Maximilien FRICHE : A l’heure où la finance internationale utilise l’art comme simple monnaie, comme possibilité d’user du délit d’initié légalement, on voit les œuvres absurdes se multiplier, la subversion être systématiquement subventionnée. La déconstruction n’a d’intérêt que ponctuellement dans un monde où l’académisme règne, à partir du moment où la déconstruction a accompli son œuvre si j’ose dire, le nihilisme s’établit en système, et l’art disparait des radars pour laisser place au rien commenté sans fin. Les ouvrages d’ailleurs abondent depuis une vingtaine d’années pour dénoncer les scandales de l’art contemporain notamment. Percevez-vous un déclin artistique de la France ? A quoi attribuez-vous ce déclin ?

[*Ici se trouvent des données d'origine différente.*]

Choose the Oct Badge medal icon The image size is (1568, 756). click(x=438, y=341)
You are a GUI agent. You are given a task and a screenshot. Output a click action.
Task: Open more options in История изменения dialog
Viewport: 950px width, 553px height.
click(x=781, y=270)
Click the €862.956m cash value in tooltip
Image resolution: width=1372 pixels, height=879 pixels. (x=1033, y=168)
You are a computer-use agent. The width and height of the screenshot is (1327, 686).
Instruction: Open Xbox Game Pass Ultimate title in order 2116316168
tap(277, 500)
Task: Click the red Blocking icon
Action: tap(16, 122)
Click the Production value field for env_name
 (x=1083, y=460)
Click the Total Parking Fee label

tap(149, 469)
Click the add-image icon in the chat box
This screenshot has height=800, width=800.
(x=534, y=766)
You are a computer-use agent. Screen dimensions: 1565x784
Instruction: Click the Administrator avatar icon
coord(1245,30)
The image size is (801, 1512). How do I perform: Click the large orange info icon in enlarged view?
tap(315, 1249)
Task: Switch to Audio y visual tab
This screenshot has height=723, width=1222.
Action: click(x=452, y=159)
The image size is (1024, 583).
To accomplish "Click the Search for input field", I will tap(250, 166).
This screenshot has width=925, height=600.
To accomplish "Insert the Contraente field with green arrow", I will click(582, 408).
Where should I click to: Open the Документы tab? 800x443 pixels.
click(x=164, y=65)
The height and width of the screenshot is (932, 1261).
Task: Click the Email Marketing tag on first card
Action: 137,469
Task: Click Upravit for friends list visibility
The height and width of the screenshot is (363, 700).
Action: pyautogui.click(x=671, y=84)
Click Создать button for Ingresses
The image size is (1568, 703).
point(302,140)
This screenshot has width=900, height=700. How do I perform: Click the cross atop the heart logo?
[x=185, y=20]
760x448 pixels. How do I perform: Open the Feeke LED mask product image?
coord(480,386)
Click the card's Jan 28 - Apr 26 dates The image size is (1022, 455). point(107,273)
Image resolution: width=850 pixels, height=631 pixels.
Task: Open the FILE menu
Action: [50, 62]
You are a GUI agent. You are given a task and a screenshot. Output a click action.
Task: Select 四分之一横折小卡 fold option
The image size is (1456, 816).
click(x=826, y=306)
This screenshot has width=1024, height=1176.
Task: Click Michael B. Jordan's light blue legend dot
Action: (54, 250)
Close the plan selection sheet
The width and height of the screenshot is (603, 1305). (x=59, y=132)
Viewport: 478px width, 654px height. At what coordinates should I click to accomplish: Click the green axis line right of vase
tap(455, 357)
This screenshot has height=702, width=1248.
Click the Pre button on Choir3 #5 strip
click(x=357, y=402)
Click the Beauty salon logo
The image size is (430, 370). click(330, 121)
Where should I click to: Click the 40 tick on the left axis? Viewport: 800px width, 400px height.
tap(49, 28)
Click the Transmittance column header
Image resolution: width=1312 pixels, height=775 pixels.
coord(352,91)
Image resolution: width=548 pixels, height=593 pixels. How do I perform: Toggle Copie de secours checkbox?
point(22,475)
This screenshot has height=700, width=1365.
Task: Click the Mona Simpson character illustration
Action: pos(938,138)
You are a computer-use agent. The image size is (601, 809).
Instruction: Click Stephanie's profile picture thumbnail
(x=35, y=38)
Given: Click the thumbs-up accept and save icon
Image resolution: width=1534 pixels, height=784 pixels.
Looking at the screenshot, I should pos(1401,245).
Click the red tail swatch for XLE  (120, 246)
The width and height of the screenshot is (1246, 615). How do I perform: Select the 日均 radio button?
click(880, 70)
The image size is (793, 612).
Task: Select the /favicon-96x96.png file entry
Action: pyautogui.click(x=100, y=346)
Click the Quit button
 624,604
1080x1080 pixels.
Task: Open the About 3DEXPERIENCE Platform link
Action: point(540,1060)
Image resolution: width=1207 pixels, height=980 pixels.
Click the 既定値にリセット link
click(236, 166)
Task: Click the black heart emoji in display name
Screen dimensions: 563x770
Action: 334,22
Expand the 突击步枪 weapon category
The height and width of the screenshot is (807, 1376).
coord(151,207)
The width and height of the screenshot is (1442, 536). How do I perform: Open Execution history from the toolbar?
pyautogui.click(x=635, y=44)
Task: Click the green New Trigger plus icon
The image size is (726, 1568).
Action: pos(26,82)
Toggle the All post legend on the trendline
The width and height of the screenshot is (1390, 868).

Gérald Engelvin : Je ne crois pas qu’on n’ait jamais enrayé un déclin ou un déclin supposé en se contentant de se lamenter au sujet de ce déclin. Toute cette littérature me semble personnellement assez vaine et contre-productive. Le lamento décliniste, le romantisme des ruines, la chialerie nostalgique est un genre littéraire qui a son charme, où les Français excellent, mais il conduit le lecteur à l’inaction et au désespoir. J’aurais tendance à répondre aux gens de lettres : retroussez vos manches, cessez vos jérémiades, et au lieu de gaspiller votre talent à dénoncer l'imposture de l'art contemporain, faites comme Maximilien Friche, proposez-nous des œuvres dignes d’admiration ! Mettez votre belle plume au service de la découverte des grands artistes de notre temps, visitez les petites expositions indépendantes ! Je pense vraiment que l'admiration est plus vertueuse et mobilisatrice que le ressassement de l’amertume. Père de famille nombreuse, j'ajoute que l'admiration est le BA-BA de l'éducation

MF : Vous prêchez un convaincu, mais un homme éminent comme Jean Clair a pourtant écrit que “L'art est mort depuis longtemps.”…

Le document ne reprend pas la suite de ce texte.